Support grows for requiring completed budget bills before lawmakers get paychecks
Posted on September 25, 2012
WASHINGTON — Saying members of Congress should stop “sitting around on our hands,” Sen. Lamar Alexander on Monday became the latest from Tennessee to call for lawmakers to forgo their paychecks if they can’t complete budget bills on time.
Alexander, a Republican, said he would co-sponsor the No Budget, No Pay Act introduced by Sen. Dean Heller, R-Nev. Rep. Jim Cooper, D-Nashville, is the lead sponsor of the idea in the House.
The act would prohibit lawmakers from getting paychecks after Oct. 1 of any year in which they have not passed a budget resolution and the 12 appropriations bills needed to fund government departments and agencies in the next fiscal year. Oct. 1 is the start of the federal fiscal year.
So far in the second session of the 112th Congress, none of that has happened, and Congress has punted the issues to a post-election lame-duck session.
“You wouldn’t get paid at the ‘Grand Ole Opry’ if you showed up late and refused to sing,” Alexander told reporters in a conference call. “The same should apply to members of Congress who don’t do their jobs.”
The denial of pay under the proposal would last until all the needed bills were passed. Members would not be eligible for retroactive pay.
Rank-and-file members of Congress are paid $174,000 annually. A week’s pay is $3,346.
Alexander becomes the 12th sponsor of the Senate version, according to the Library of Congress website. Sen. Bob Corker, also a Tennessee Republican, signed on earlier this year.

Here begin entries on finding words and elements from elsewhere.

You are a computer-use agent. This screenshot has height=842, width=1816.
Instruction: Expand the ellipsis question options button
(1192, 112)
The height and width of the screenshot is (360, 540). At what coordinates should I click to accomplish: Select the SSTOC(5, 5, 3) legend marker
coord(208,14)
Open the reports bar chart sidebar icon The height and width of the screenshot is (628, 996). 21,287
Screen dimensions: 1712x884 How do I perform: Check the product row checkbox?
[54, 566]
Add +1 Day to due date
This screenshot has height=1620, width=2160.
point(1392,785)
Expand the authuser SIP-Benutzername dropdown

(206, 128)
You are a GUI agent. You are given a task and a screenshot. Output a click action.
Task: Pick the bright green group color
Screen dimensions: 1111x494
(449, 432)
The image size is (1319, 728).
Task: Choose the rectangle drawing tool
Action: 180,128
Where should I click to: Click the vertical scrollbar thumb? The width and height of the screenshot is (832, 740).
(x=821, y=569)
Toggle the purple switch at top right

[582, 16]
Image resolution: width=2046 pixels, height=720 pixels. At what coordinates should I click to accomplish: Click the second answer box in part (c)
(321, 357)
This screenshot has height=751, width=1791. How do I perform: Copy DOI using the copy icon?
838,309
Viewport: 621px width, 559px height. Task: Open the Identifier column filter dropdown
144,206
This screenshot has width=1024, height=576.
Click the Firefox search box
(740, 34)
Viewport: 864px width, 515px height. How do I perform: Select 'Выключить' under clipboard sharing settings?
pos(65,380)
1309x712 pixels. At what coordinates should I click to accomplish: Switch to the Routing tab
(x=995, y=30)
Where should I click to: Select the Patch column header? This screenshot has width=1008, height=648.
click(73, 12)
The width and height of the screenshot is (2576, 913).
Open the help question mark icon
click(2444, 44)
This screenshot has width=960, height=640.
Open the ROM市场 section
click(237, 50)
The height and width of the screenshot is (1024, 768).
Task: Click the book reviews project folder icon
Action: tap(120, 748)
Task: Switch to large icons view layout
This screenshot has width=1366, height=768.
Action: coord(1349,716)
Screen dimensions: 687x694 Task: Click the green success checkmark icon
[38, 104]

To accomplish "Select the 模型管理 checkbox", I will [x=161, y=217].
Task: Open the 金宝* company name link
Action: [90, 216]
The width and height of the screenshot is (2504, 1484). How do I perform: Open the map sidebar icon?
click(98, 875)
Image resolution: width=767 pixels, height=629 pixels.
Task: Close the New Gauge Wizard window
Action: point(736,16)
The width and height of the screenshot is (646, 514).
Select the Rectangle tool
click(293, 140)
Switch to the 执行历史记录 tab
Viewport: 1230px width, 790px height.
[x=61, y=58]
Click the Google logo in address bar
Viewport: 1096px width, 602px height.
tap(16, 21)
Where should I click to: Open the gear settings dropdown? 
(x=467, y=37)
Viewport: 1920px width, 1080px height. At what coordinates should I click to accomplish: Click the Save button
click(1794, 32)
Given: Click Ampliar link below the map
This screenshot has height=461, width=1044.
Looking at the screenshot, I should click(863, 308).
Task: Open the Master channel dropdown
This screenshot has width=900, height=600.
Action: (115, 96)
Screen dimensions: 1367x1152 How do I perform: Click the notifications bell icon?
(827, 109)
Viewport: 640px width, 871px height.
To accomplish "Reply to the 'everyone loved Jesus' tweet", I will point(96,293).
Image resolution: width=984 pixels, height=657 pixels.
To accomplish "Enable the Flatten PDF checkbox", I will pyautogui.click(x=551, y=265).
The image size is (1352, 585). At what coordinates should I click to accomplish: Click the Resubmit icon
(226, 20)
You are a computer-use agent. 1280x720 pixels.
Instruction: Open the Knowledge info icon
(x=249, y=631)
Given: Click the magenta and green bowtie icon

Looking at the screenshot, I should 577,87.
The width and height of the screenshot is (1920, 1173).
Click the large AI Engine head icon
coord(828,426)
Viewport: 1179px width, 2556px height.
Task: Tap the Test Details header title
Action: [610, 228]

In the House, Cooper’s bill has 78 co-sponsors, including Republican Reps. Marsha Blackburn of Brentwood, Diane Black of Gallatin, Scott DesJarlais of Jasper and Phil Roe of Johnson City.
“I am going to do everything possible to make it become law,” Alexander said, adding that he thinks the idea will continue to attract support.
Alexander said he has tried lobbying Senate leaders on the matter but to no avail.
“I am sure there is responsibility on both sides of the aisle,” he said.
“We’ve got plenty of time; we are just sitting around on our hands wanting to do something.”
Some of his fellow senators, he said, have likened it to “kindergartners playing in a sandbox.”
The government reform advocacy group “No Labels” also supports no budget, no pay, saying there have only been four years out of the past 60 when Congress completed its budget work on time.